-¿Cuál es tu idea de la felicidad perfecta?
-La emoción sin fisuras, la precisión de la textura y la luz, de estar con mamá en el hotel Casa Vilella de Sitges o con papá en el club náutico de Barcelona. Resucitar esos momentos me continúa dando vida.
-¿Cuál es tu mayor temor?
-El que me siga tuteando.
-¿Qué rasgo deploras más en ti mismo?
-Mi inteligencia. En cuanto uno intenta decir algo con precisión, todo se derrumba. La gente no quiere sutilezas, quiere sestear.
-¿Qué rasgo deploras más en los demás?
-Su pobreza.
-¿Cuál es la persona viva que más admiras?
-Netanyahu, y también a su hermano, uno de nuestros mejores historiadores.
-¿Cuál es tu mayor extravagancia?
-Las lenguas de flamenco. Un plato exquisito.
-¿Cuál es tu estado de ánimo actual?
-Ayer me quería suicidar.
-¿Cuál consideras que es la virtud más sobrevalorada?
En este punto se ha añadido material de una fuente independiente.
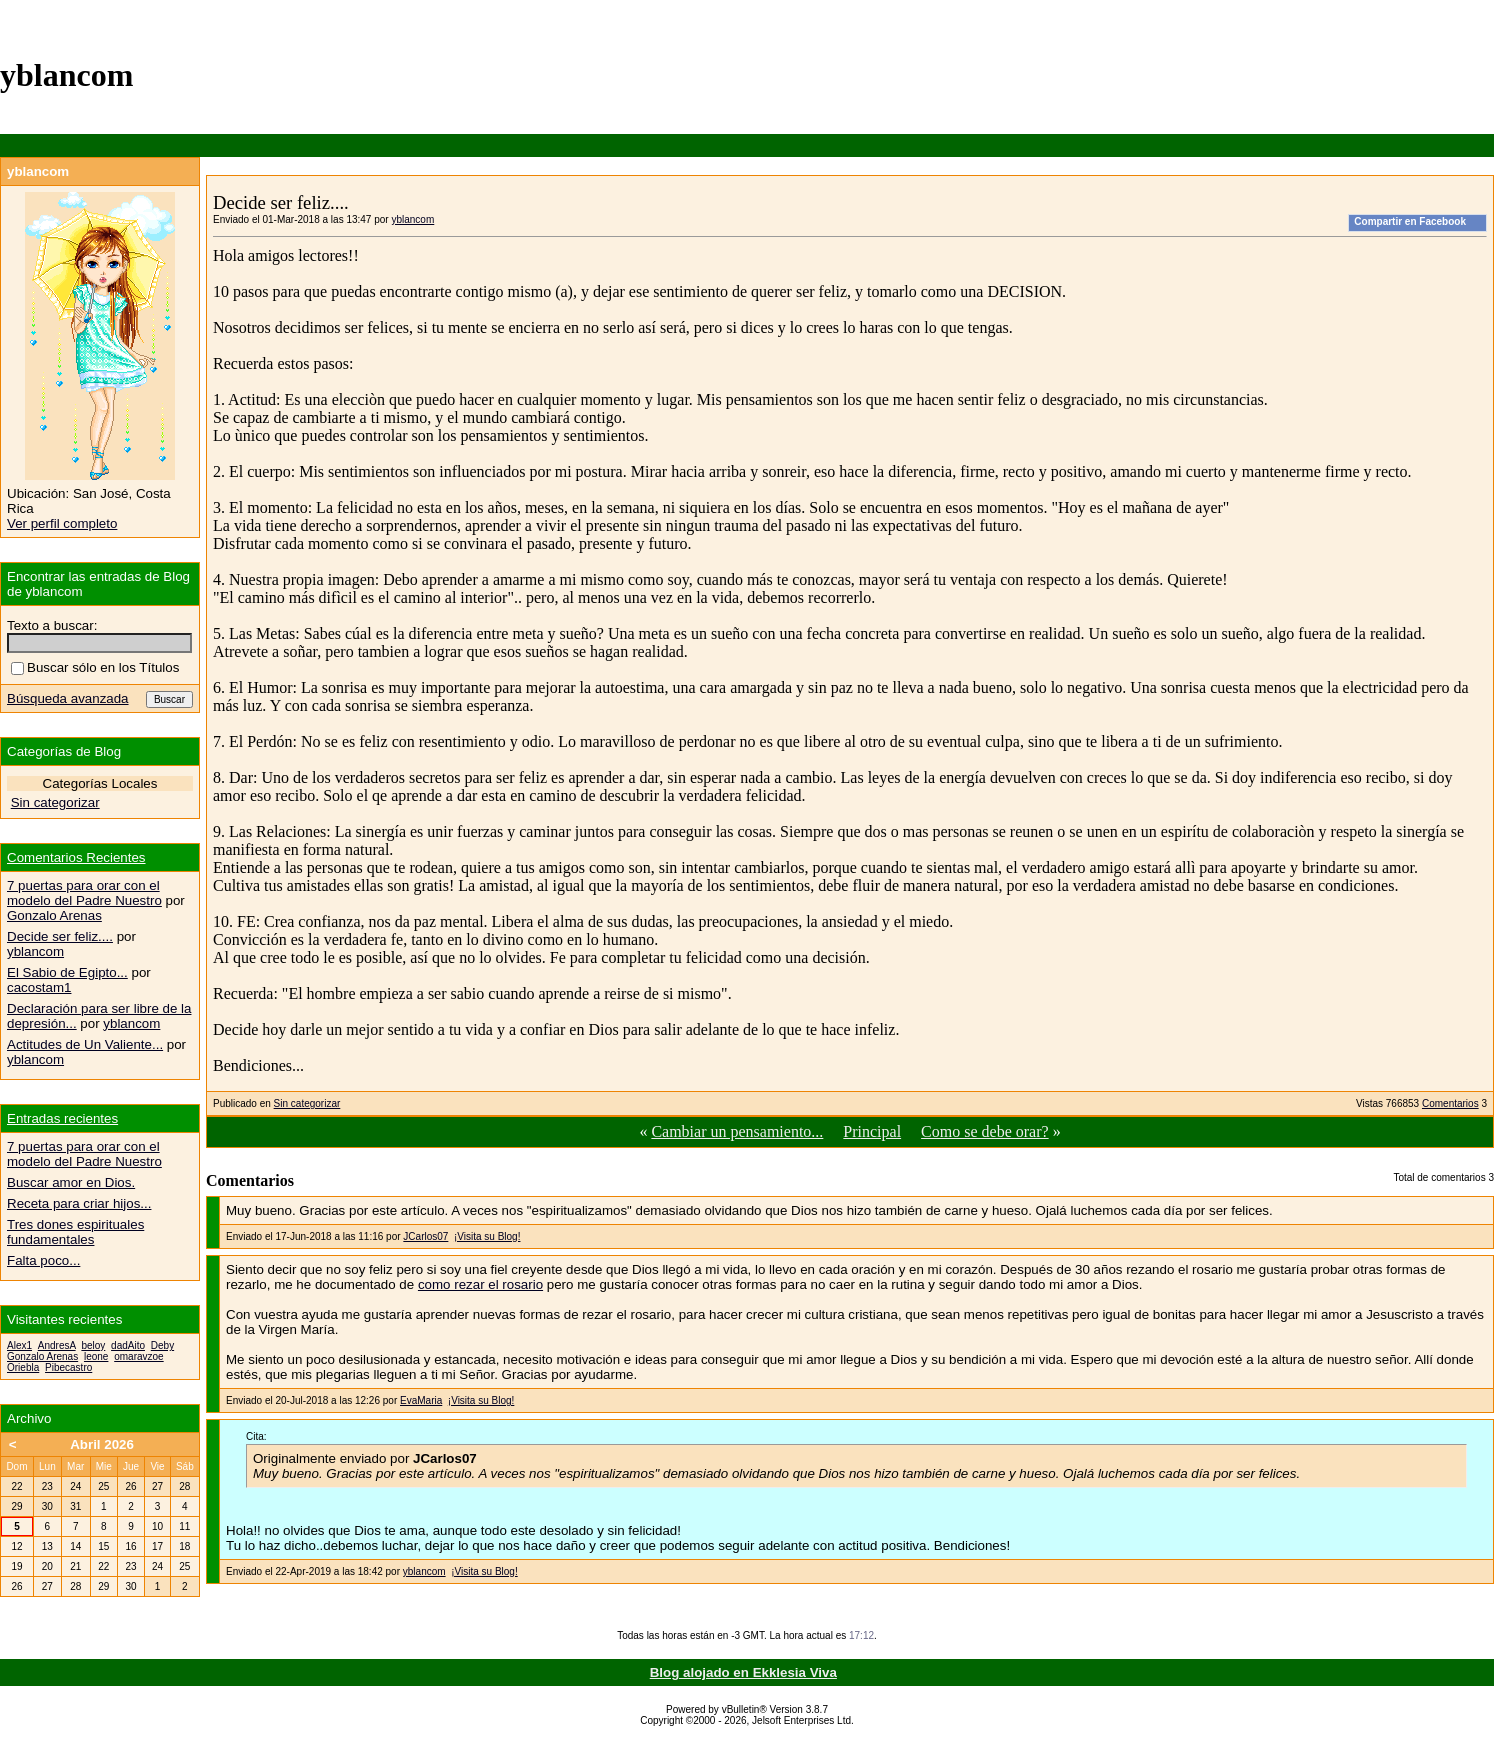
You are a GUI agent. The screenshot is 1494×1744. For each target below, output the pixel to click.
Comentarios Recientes (76, 857)
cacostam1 (39, 987)
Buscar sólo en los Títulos (95, 667)
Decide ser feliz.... (60, 936)
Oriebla (23, 1367)
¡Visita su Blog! (487, 1236)
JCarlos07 (425, 1236)
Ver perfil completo (62, 523)
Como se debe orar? (985, 1131)
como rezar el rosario (480, 1284)
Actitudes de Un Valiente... (85, 1044)
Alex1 (19, 1345)
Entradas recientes (62, 1118)
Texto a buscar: (52, 625)
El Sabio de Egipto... (67, 972)
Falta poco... (43, 1260)
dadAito (128, 1345)
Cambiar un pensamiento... (737, 1131)
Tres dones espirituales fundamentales (75, 1232)
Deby (162, 1345)
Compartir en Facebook (1410, 221)
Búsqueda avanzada (68, 698)
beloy (93, 1345)
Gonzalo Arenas (54, 915)
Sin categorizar (307, 1103)
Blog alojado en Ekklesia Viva (743, 1672)
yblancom (412, 219)
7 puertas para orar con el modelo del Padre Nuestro (84, 893)
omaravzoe (138, 1356)
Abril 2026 (102, 1444)
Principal (872, 1131)
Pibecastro (68, 1367)
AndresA (57, 1345)
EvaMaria (421, 1400)
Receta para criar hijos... (79, 1203)
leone (96, 1356)
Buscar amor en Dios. (71, 1182)
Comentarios (1450, 1103)
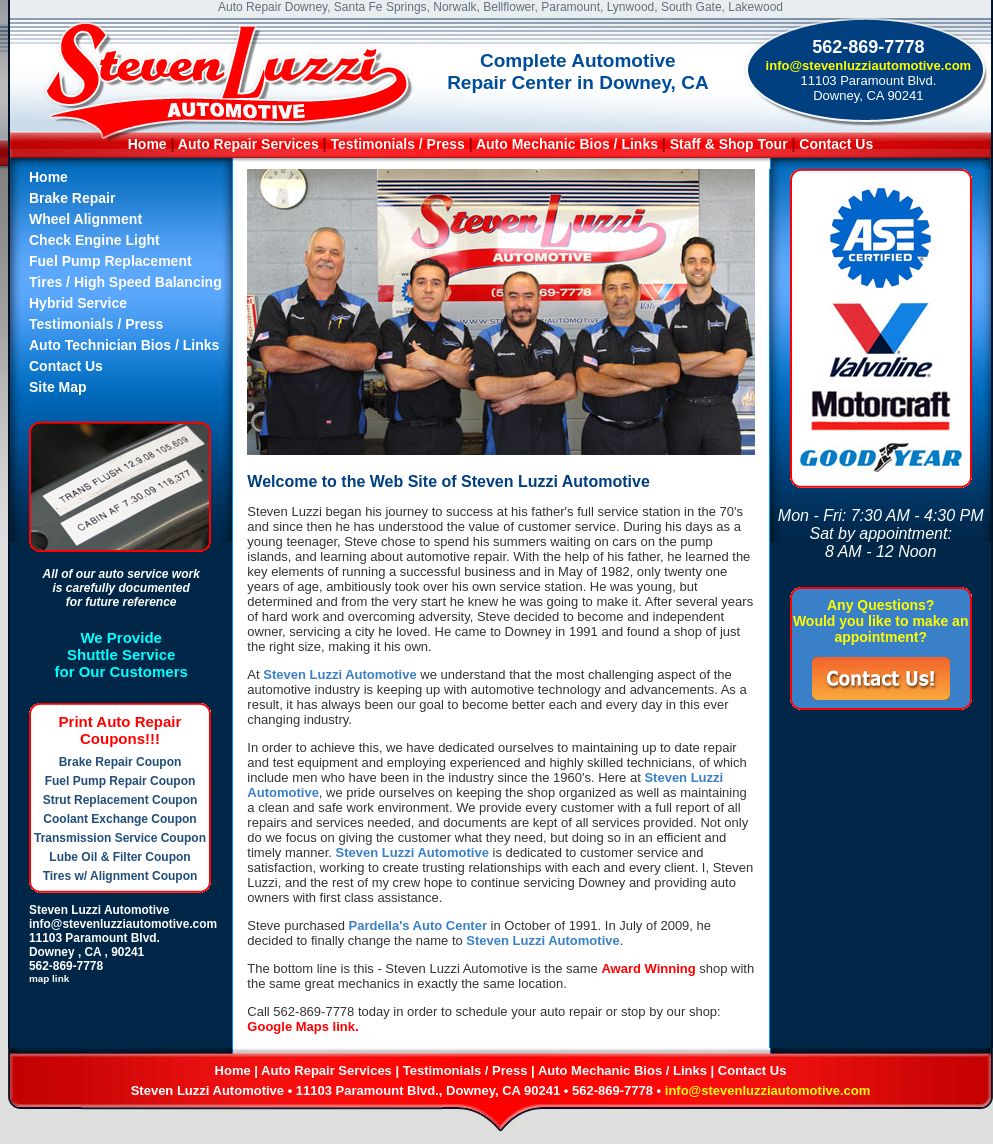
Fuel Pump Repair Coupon (120, 781)
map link (49, 978)
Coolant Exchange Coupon (119, 819)
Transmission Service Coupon (120, 838)
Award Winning (648, 968)
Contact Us (836, 144)
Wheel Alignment (85, 219)
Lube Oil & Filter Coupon (119, 857)
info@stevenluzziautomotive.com (869, 65)
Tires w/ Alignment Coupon (120, 876)
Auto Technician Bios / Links (124, 345)
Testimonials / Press (397, 144)
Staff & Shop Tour (731, 144)
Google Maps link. (302, 1026)
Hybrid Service (78, 303)
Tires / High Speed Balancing (125, 282)
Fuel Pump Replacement (110, 261)
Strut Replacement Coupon (120, 800)
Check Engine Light (94, 240)
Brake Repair (72, 198)
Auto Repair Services (248, 144)
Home (147, 144)
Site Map (58, 387)
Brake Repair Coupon (120, 762)
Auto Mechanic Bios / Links (567, 144)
-La caridad… ¡vaya palabra! Se la agitan delante de la miseria como si fuera un remedio, cuando no es más que un espectáculo.
-¿En qué ocasiones mientes?
-Nunca en mis análisis e informes al Mossad.
-¿Qué es lo que menos te gusta de tu apariencia?
-Los dedos gordezuelos. Temo que algún día me mimeticen con la prosa de Almudena Grandes.
-¿Qué persona viva te inspira mayor desprecio?
-A fuer de ser honestos, casi toda la humanidad. Por decir a uno pinturero, Rouco Varela, demonio en aspecto y en fondo.
-¿Qué cualidad te gustaría tener?
-La seguridad de un borrego como Sergio del Molino.
-¿Si pudieras cambiar una cosa de ti mismo, cuál sería?
-Tener dos falos.
-¿Cuál es tu mayor logro?
-Que me lea en secreto esa pasta de López Ibor de la reina Letizia, mujer muy dada a las veleidades del cuerpo, igual que su marido.
-¿Dónde te gustaría vivir?
-En una biblioteca.
-¿Cuál es tu posesión más preciada?
-Mis trajes. El tejido —lana peinada, a menudo worsted— presenta una superficie que no brilla, sino que absorbe la luz. Nunca en mi vida me puse un chándal.
-¿Cuál es tu ocupación favorita?
-Untarme con un delicado pincel el glande de mermelada y poner ahí una pequeña colonia de hormigas. El cosquilleo es delicioso.
-¿Cuál es tu rasgo más característico?
-La locura.
-¿Qué es lo que más valoras en tus amigos?
-No tengo amigos. Oiga, joven, además de tutearme, ¿por quién me ha tomado?
-¿Quiénes son tus escritores favoritos?
-Thomas Browne, Athanasius Kircher, Milorad Pavić, Longino, Tácito. Ellos y sus iguales. En otro tiempo, la formación literaria era inseparable de la formación del individuo; hoy es un adorno. Se lee literatura hemipléjica y mongola como la de Muñoz Molina, Aramburu, Rosa Montero, Elvira Sastre y demás detritos.
-¿Quién es tu héroe de ficción?
-Carlos Argentino Daneri
-¿Qué personajes históricos desprecias más?
-Aquiles. No es histórico, pero como si lo fuera. Era un completo hijo de puta.
-¿Qué hecho histórico aprecias más?
-La extinción de la raza humana.
-¿Cuál es tu nombre favorito?
-Alejo. La «j» golpea como una pelota de beisbol en el careto de un imbécil.
-¿Qué detestas por encima de todo?
-A los psiquiatras con pajarita. No hay duda de que ello indica que son unos completos perversos sexuales.
-¿Qué talento te gustaría tener?
-Contestar entrevistas estúpidas.
-¿Cómo te gustaría morir?
-Sobre todo con los calzoncillos limpios y en brazos de una feminista gorda.
-¿Cuál es tu lema?
-«Genoll d’aqui genoll d’allà… jo tenc caguera i no puc cagar!».